__Requirement__
Beginning at the line with "Viewport: 1200px width, 675px height.", please repeat each line exactly through the end of the records below, including that first line and the last, but no pictures.
─── Data for this task ───
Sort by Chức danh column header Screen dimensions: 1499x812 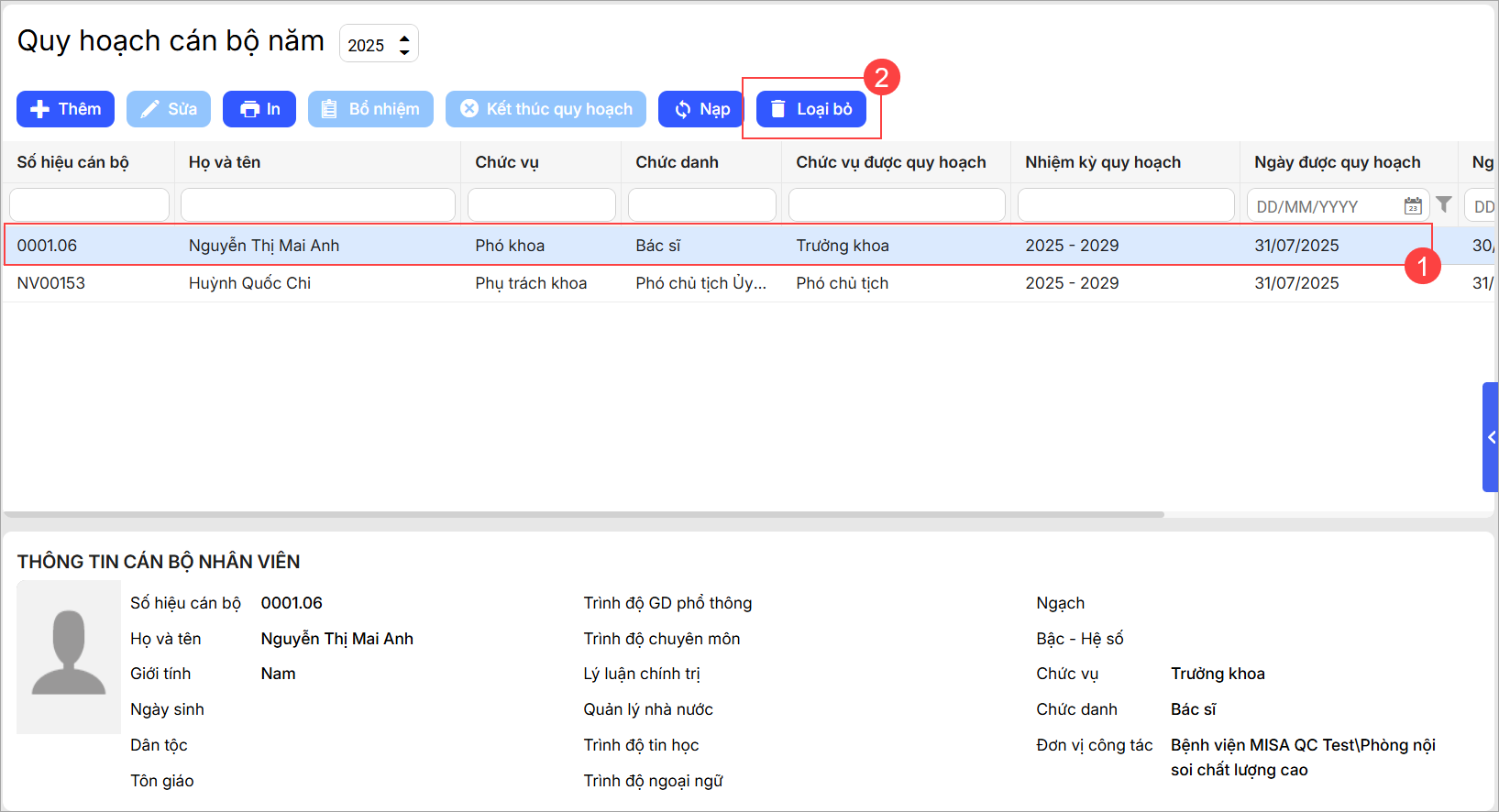tap(677, 162)
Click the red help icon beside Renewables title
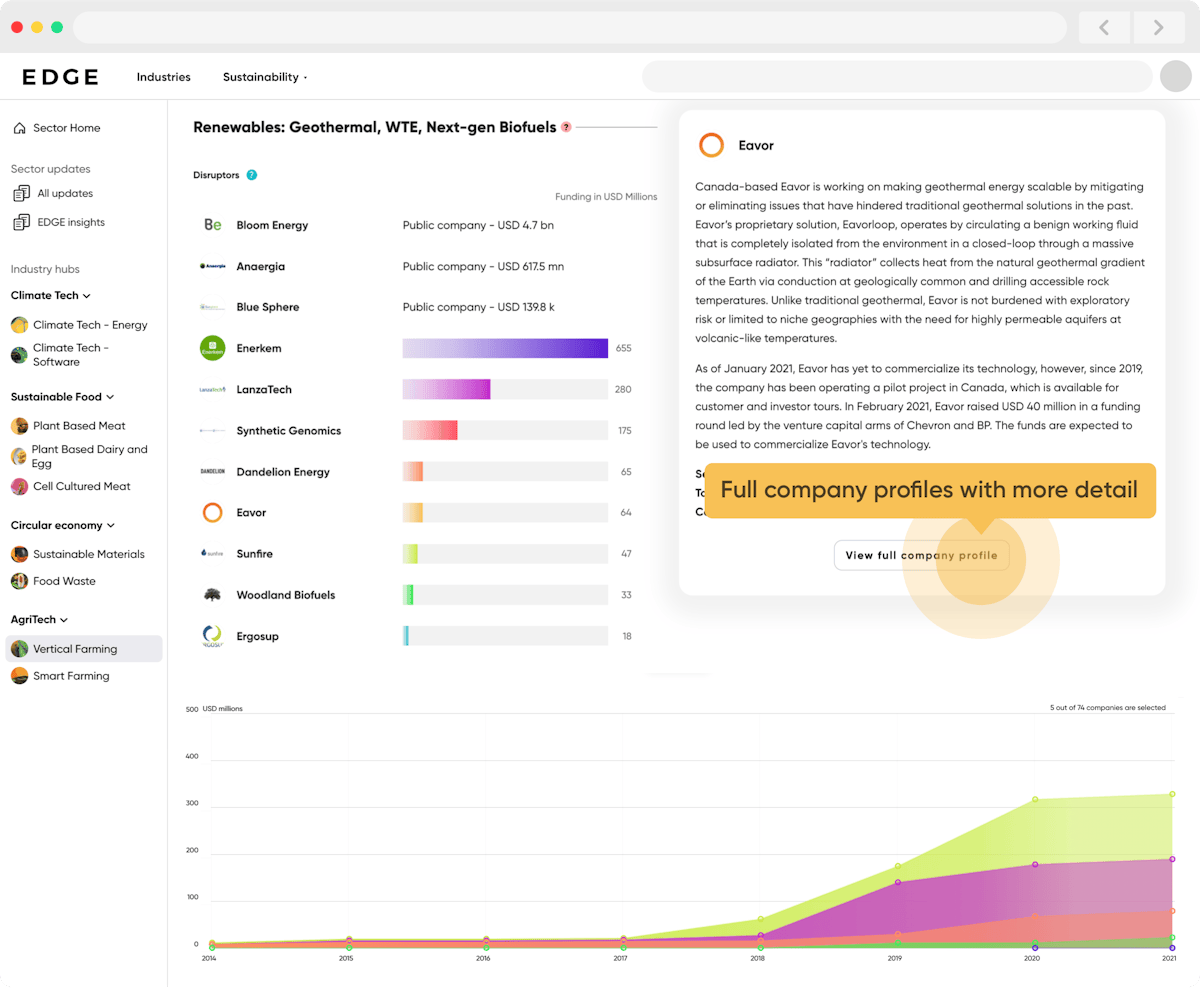This screenshot has height=988, width=1200. point(566,127)
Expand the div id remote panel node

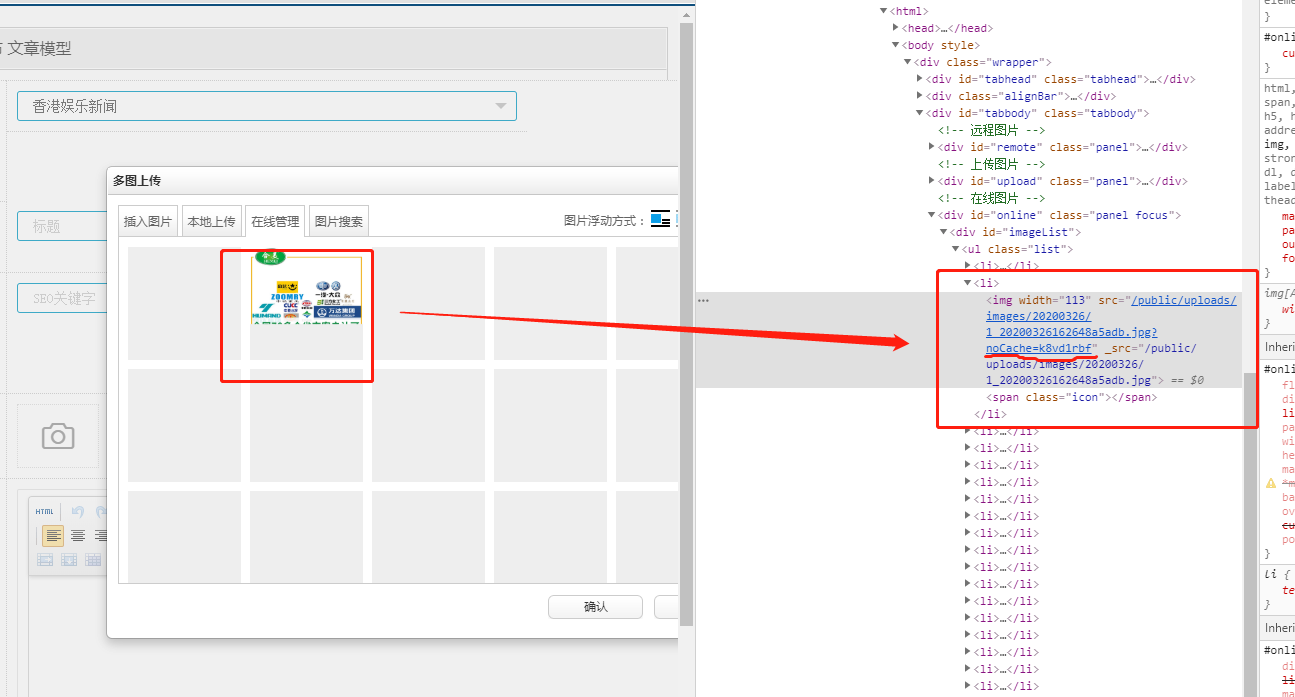point(932,147)
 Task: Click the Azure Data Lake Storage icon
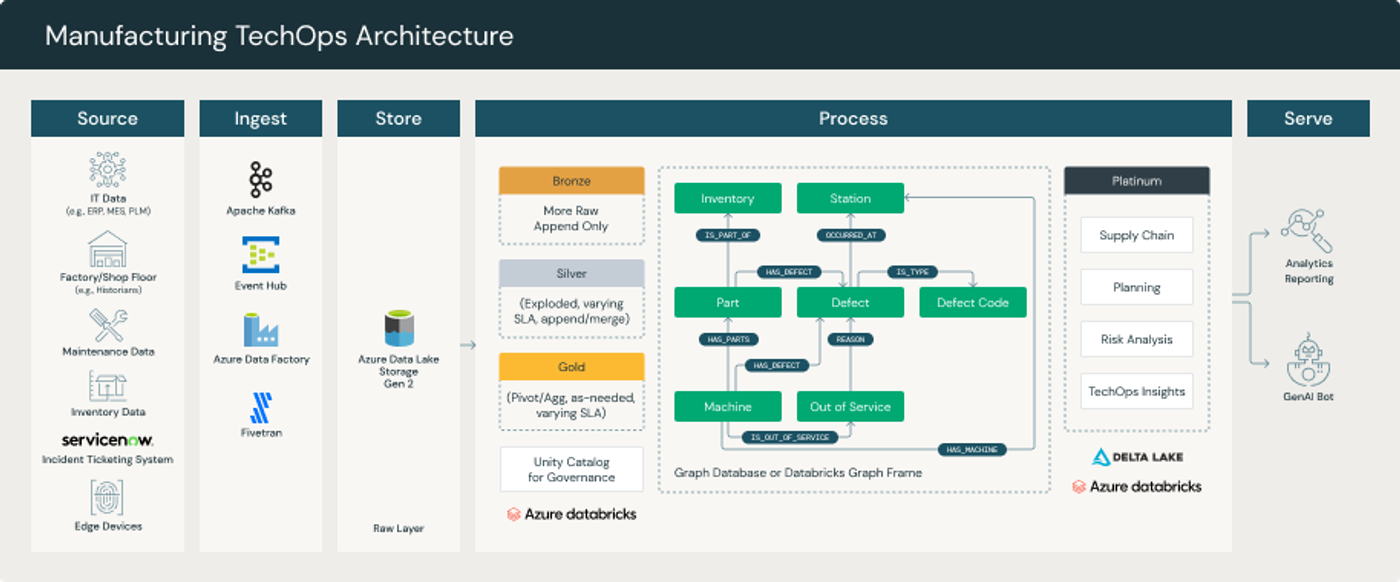(398, 328)
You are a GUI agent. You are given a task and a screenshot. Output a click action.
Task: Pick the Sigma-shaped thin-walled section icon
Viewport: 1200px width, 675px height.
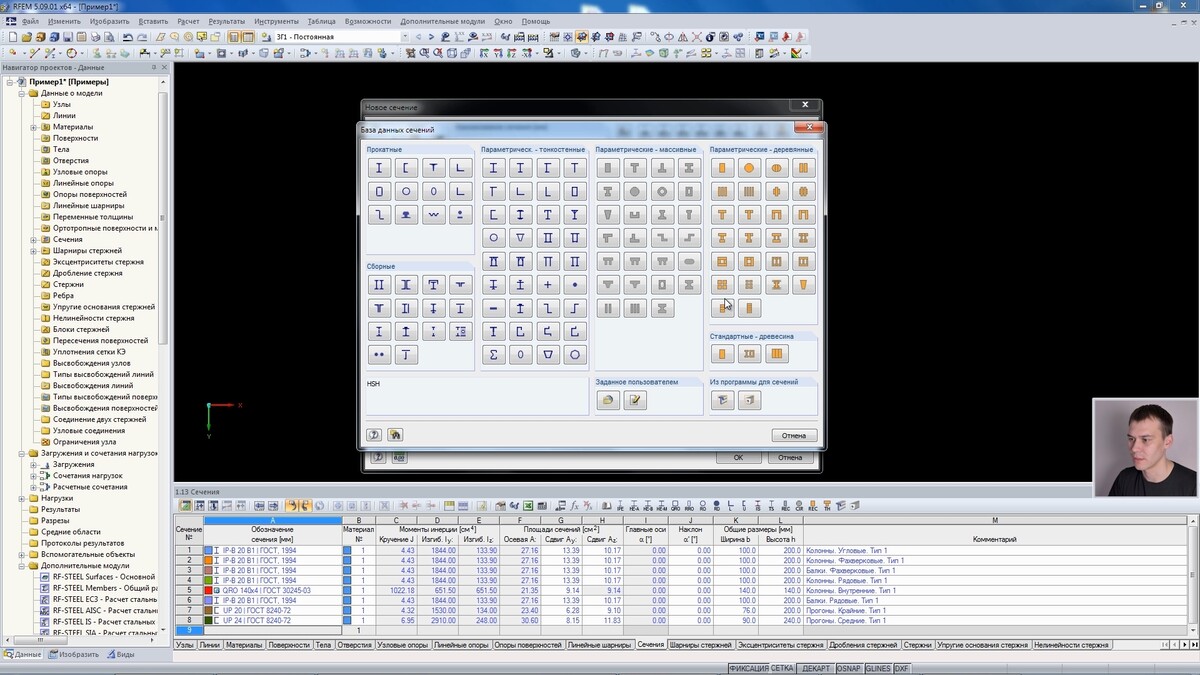point(493,355)
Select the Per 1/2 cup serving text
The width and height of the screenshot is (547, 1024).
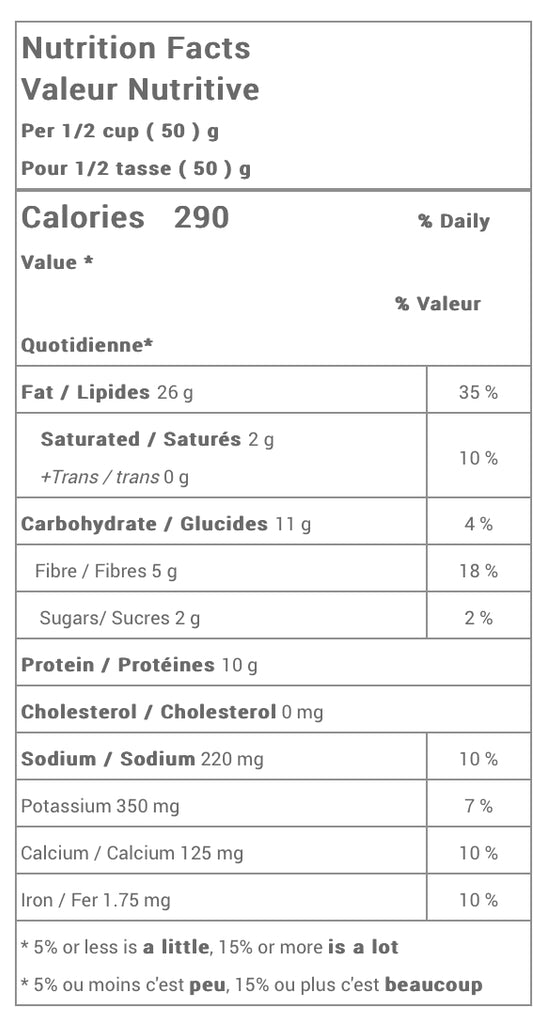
───
__Result__
Viewport: 1200px width, 675px height.
point(493,355)
Select the Per 1/2 cup serving text
The width and height of the screenshot is (547, 1024).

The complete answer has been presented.